US Defense Secretary Jim Mattis has vowed that the Trump administration will not repeat the "mistakes of the past" in Afghanistan, after the president signaled a desire to give the Pentagon wide latitude in setting warfighting policy.
But given Afghanistan's violent history and the fate of successive presidents' efforts to score some sort of victory there, analysts are not confident of Mattis's chances of longterm success.
Unlike his predecessor Barack Obama, who kept battlefield commanders on a tight leash and scrutinized each deployment, President Donald Trump has deferred to top brass -- the men he likes to call "my generals."

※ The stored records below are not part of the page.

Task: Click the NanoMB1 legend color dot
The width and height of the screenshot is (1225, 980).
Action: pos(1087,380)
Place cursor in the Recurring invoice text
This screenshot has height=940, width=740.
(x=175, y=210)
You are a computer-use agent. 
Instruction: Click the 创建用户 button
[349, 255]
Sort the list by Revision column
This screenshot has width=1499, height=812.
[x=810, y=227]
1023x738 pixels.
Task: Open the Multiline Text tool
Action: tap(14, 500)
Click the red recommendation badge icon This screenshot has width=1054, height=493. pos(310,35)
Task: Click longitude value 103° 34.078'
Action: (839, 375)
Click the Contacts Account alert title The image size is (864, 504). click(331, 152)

Though Trump has said little about Afghanistan, this week he gave Mattis authority to set troop numbers there at whatever level he sees fit, a decision finalized as the Pentagon chief told lawmakers America is still "not winning" against the Taliban.
The Pentagon is reportedly considering deploying an extra 3,000 to 5,000 troops -- some of whom would come from Nato allies -- in Afghanistan to help train and advise local forces fighting the Taliban and other insurgent groups.
"This administration will not repeat the mistakes of the past," Mattis declared Wednesday.
"We cannot allow Afghanistan to once again become a launching point for attacks on our homeland or on our allies," he said, alluding to the former Taliban government's granting haven to Al-Qaeda before the September 11, 2011 terror attacks in the US.